Information supplied:
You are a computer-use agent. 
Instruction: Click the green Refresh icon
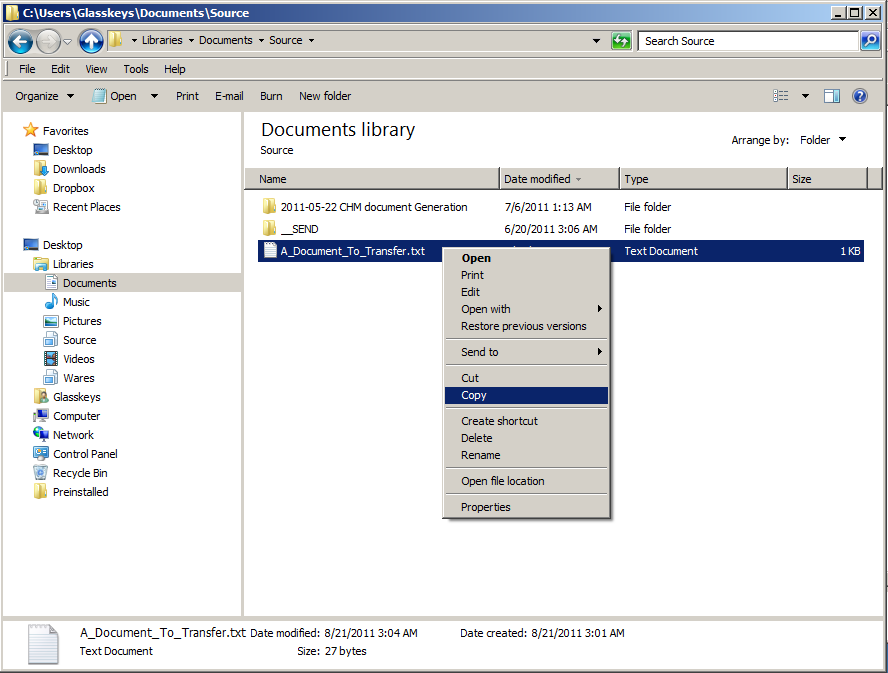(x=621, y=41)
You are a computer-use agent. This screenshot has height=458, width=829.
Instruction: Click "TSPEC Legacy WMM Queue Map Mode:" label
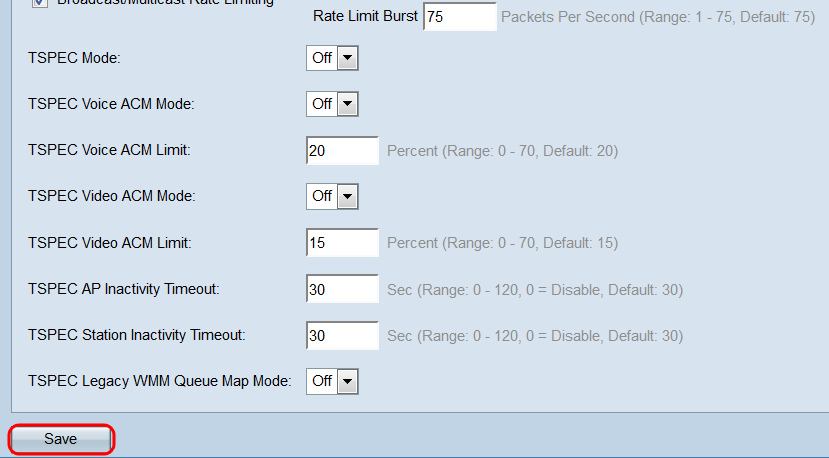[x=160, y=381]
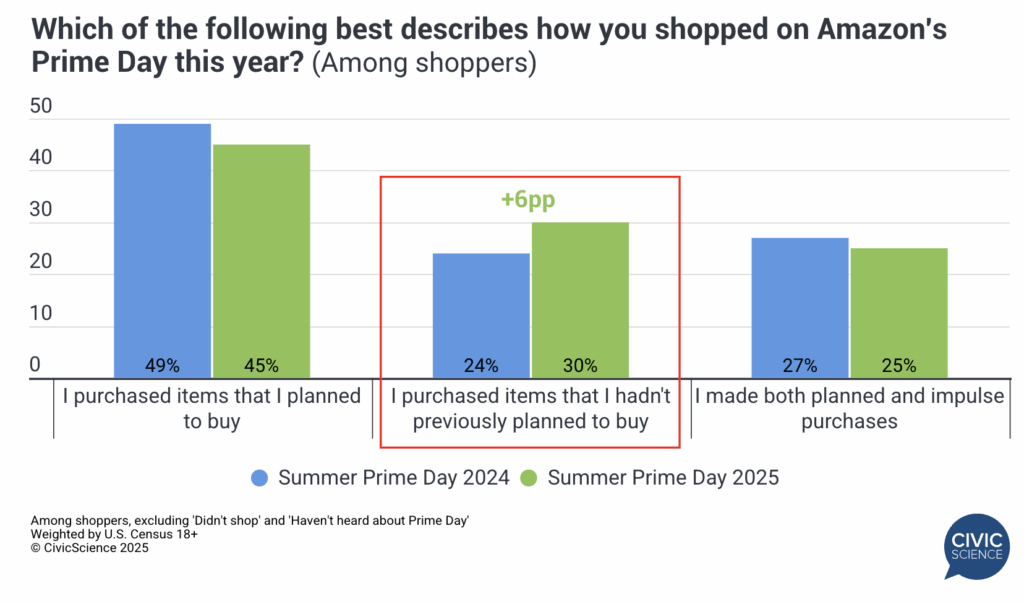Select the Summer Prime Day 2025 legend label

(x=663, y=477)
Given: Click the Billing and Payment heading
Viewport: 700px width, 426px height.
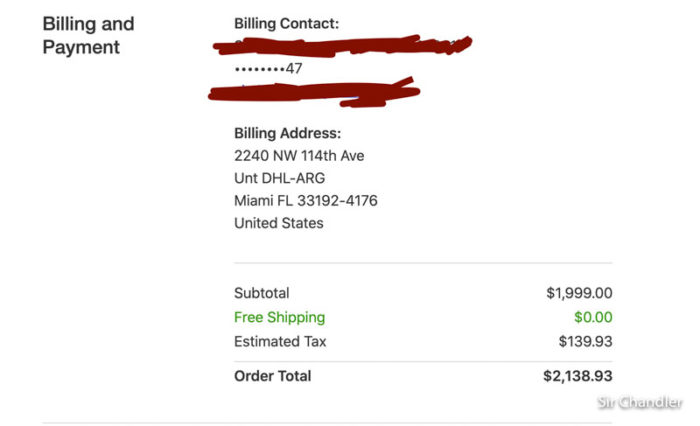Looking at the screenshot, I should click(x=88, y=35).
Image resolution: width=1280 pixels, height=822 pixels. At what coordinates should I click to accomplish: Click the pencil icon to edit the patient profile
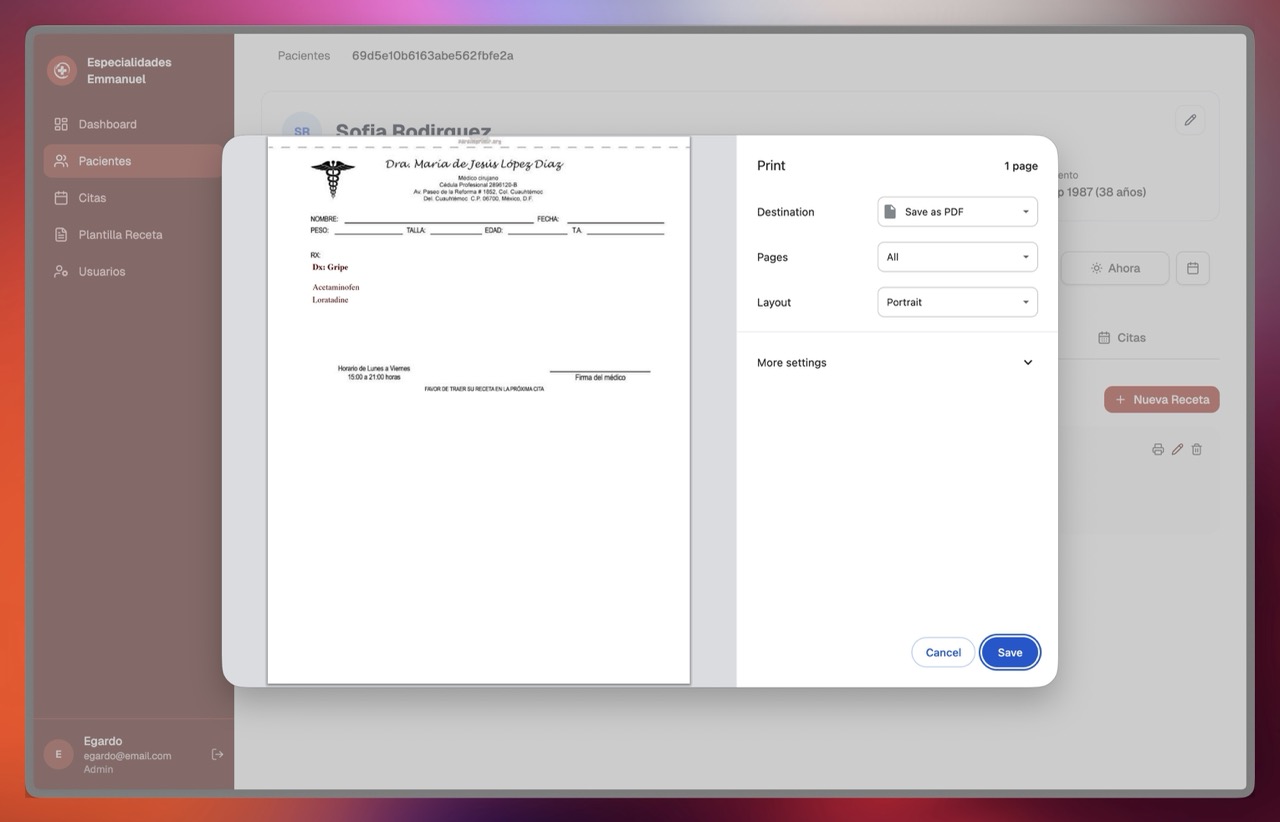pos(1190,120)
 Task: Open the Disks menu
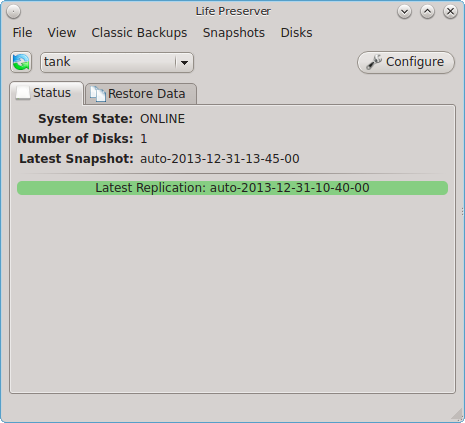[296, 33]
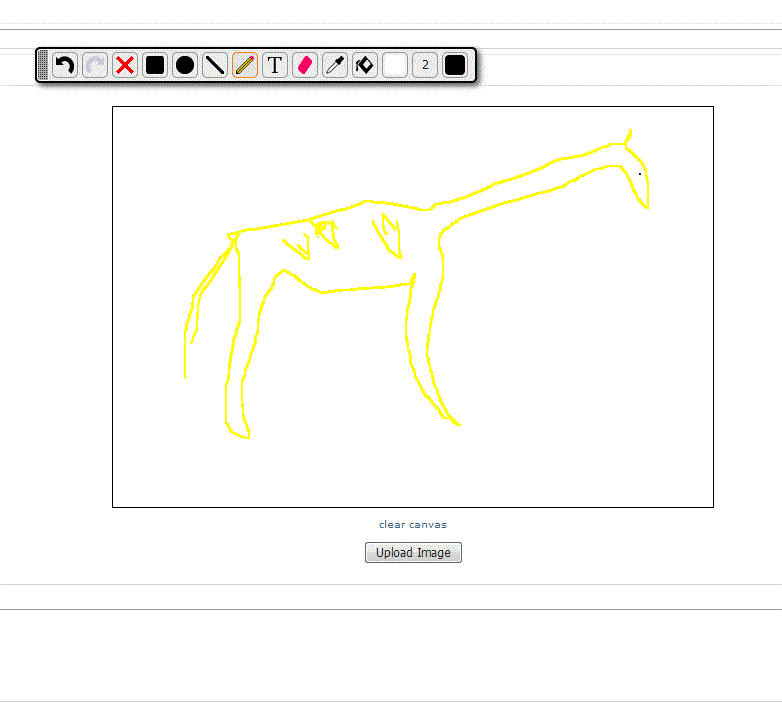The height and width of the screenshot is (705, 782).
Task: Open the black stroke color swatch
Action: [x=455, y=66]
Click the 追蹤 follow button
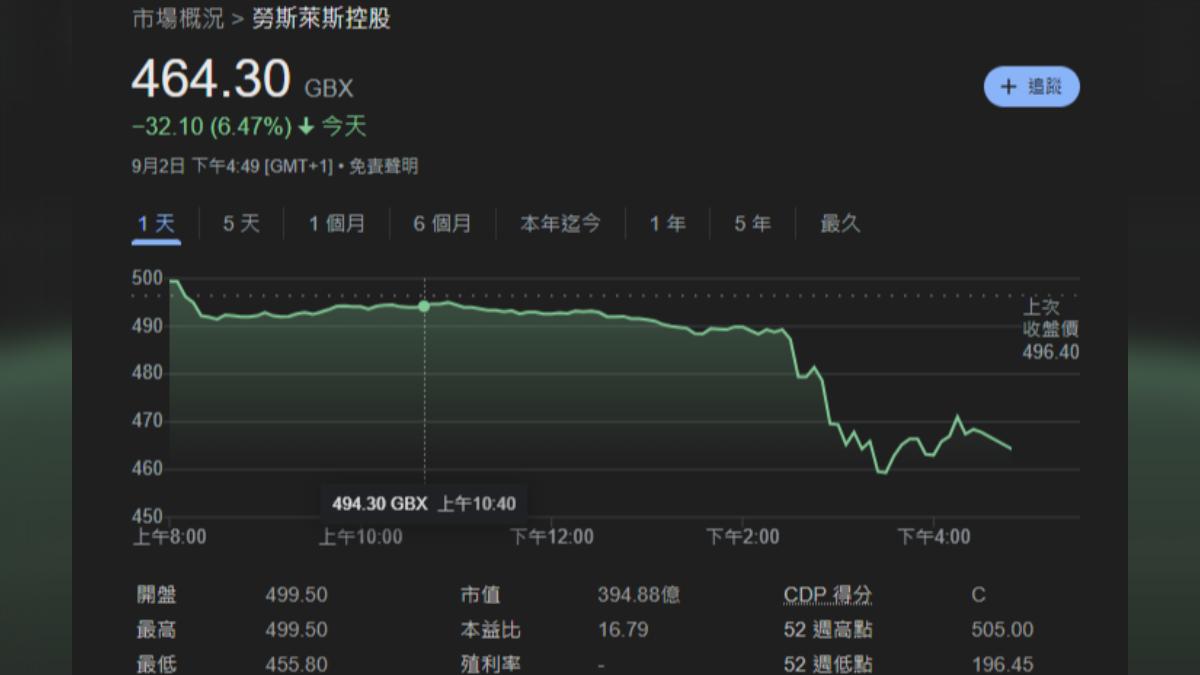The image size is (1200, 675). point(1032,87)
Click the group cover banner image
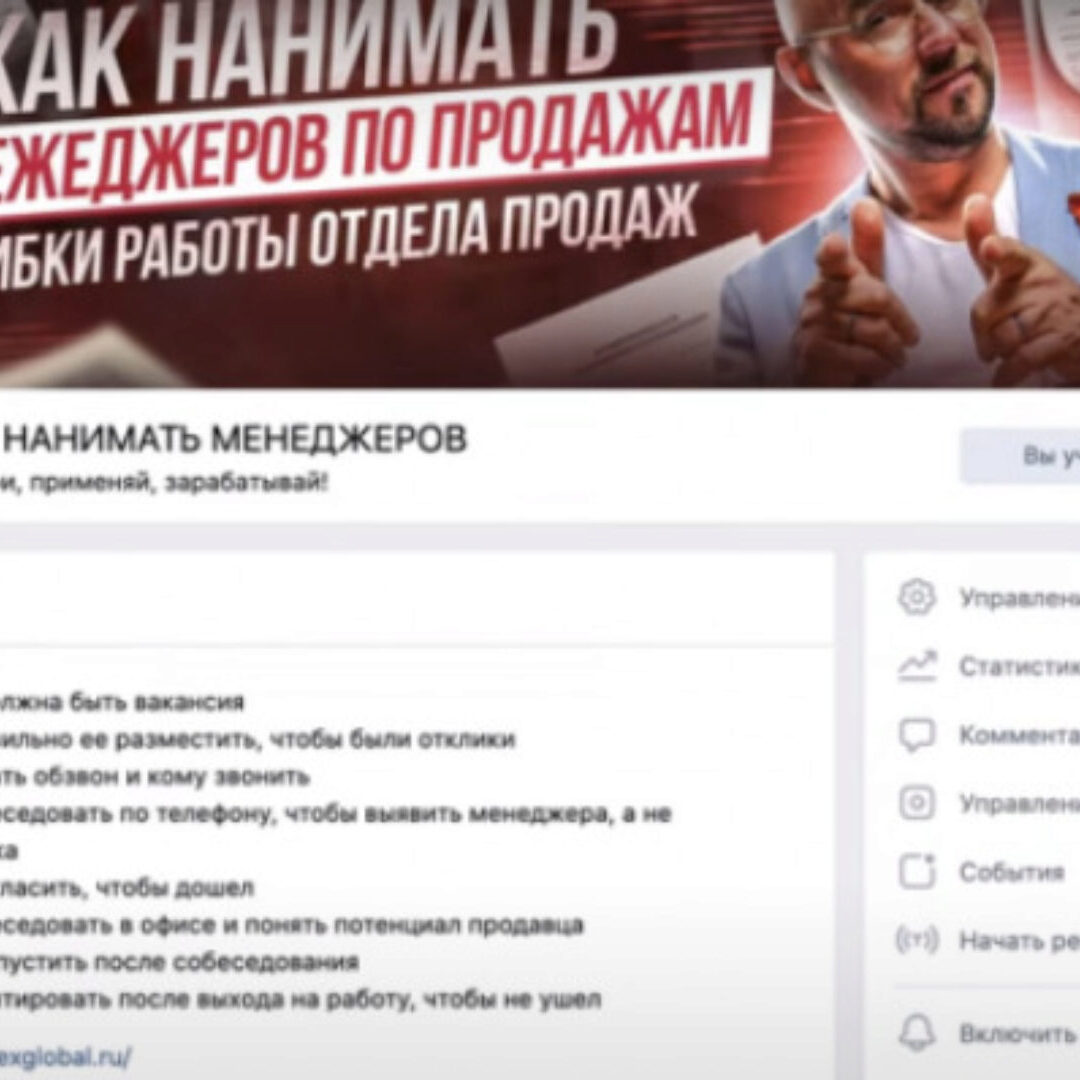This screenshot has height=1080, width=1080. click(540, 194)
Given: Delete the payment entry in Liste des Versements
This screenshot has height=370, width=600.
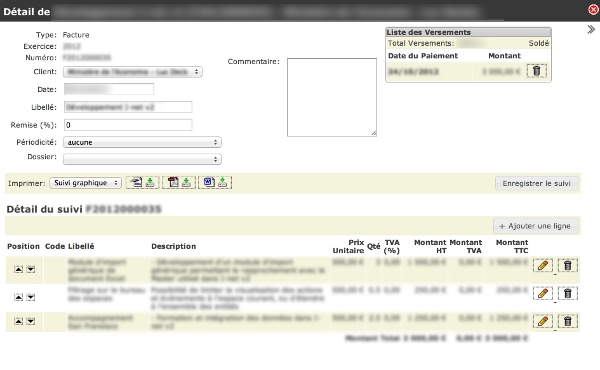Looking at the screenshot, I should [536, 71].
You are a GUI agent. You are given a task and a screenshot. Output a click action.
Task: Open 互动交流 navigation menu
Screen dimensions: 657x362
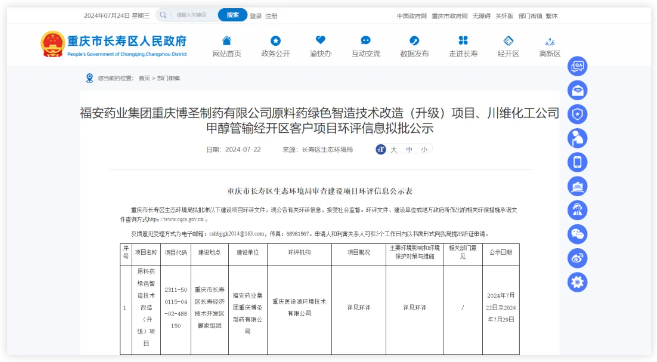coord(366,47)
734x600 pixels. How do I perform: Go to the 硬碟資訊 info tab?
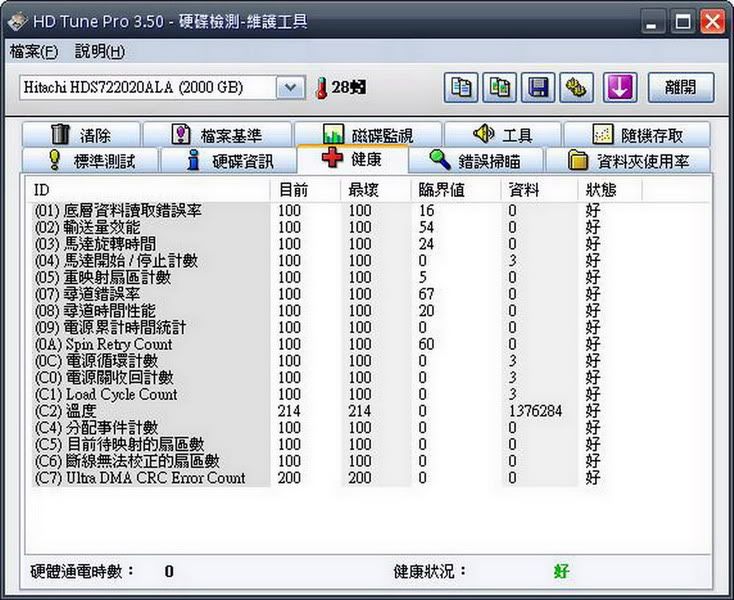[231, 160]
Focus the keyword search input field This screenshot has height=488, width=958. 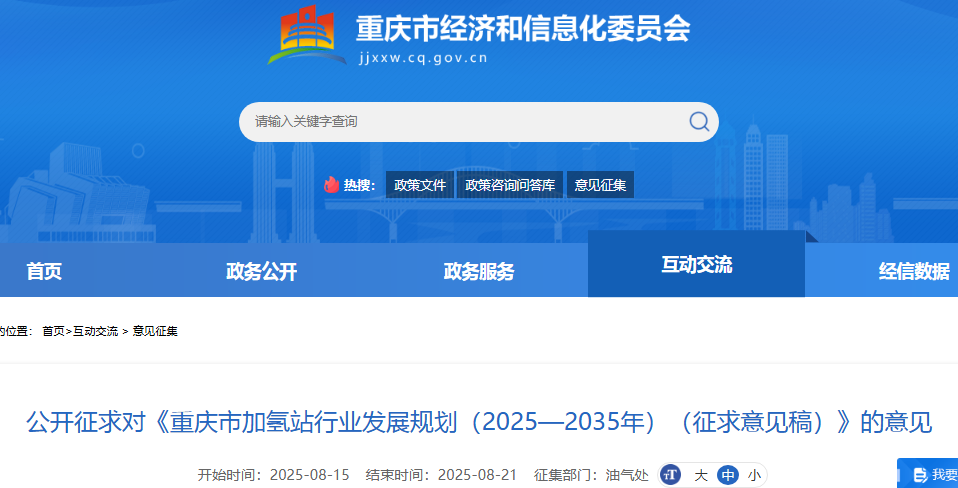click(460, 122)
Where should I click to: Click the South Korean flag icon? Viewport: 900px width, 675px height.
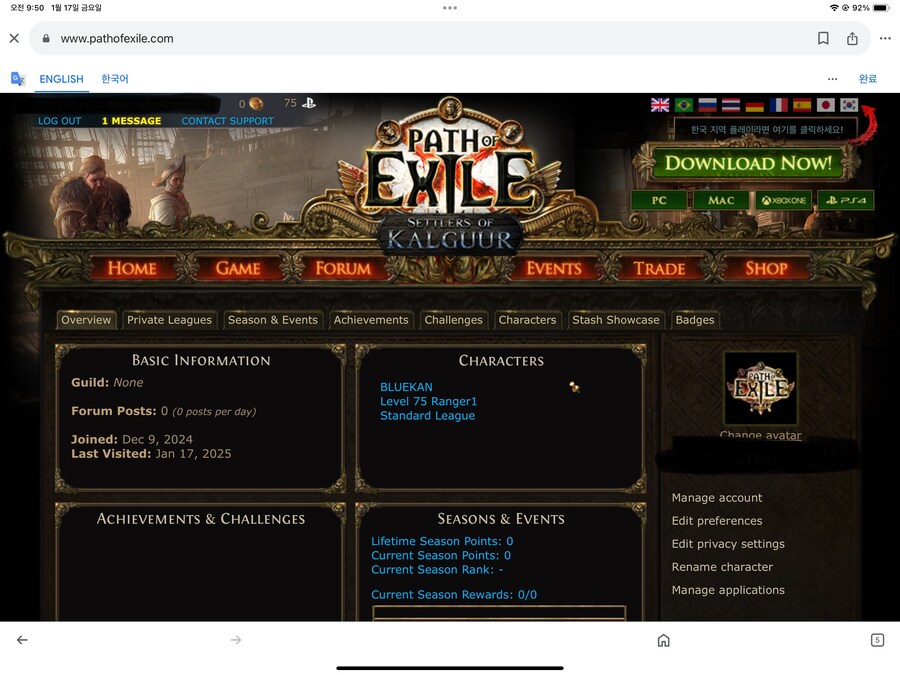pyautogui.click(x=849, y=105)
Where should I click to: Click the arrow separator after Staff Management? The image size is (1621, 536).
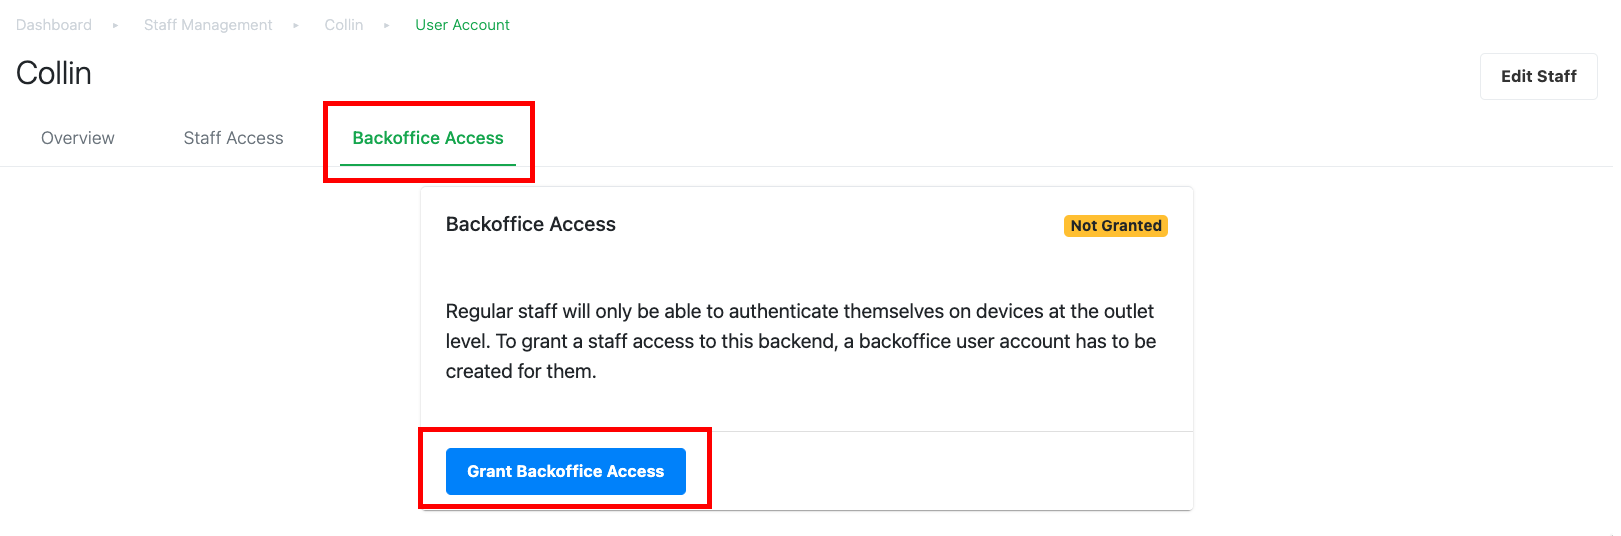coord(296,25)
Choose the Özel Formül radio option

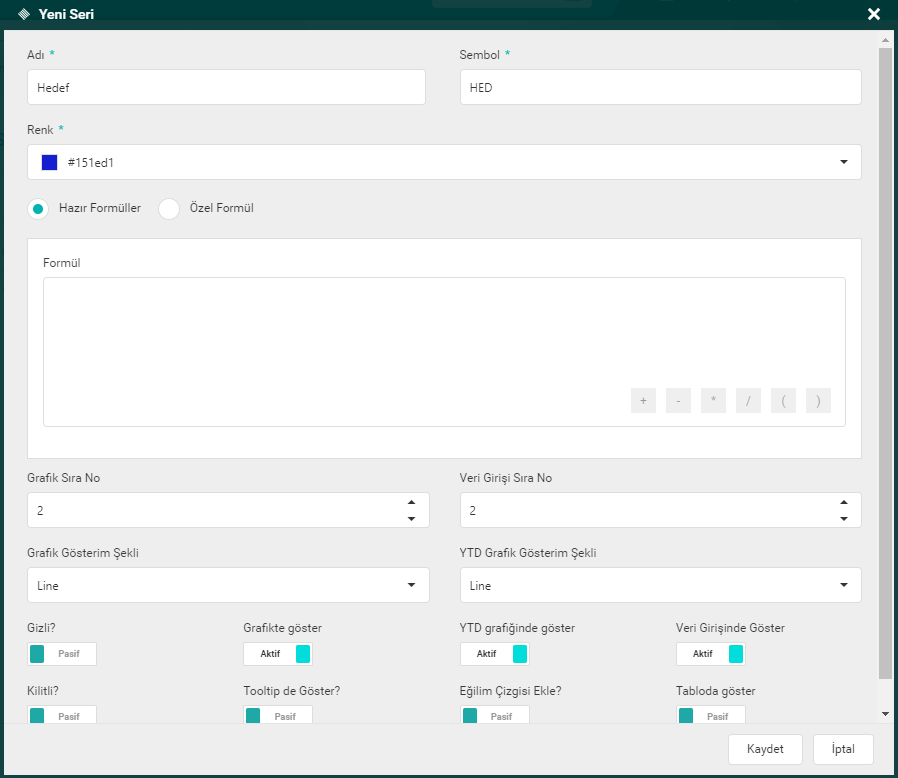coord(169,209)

Work order:
The answer consists solely of the lines from the one holding "Where should I click to: Click the South" through the final line of the records, both ends included, each duplicated exactly. Leave images out.

Output for this exercise:
Where should I click to: Click the South Korean flag icon? Viewport: 900px width, 675px height.
pyautogui.click(x=849, y=105)
Where should I click to: Click the arrow separator after Staff Management? The image size is (1621, 536).
coord(296,25)
Choose the Özel Formül radio option

coord(169,209)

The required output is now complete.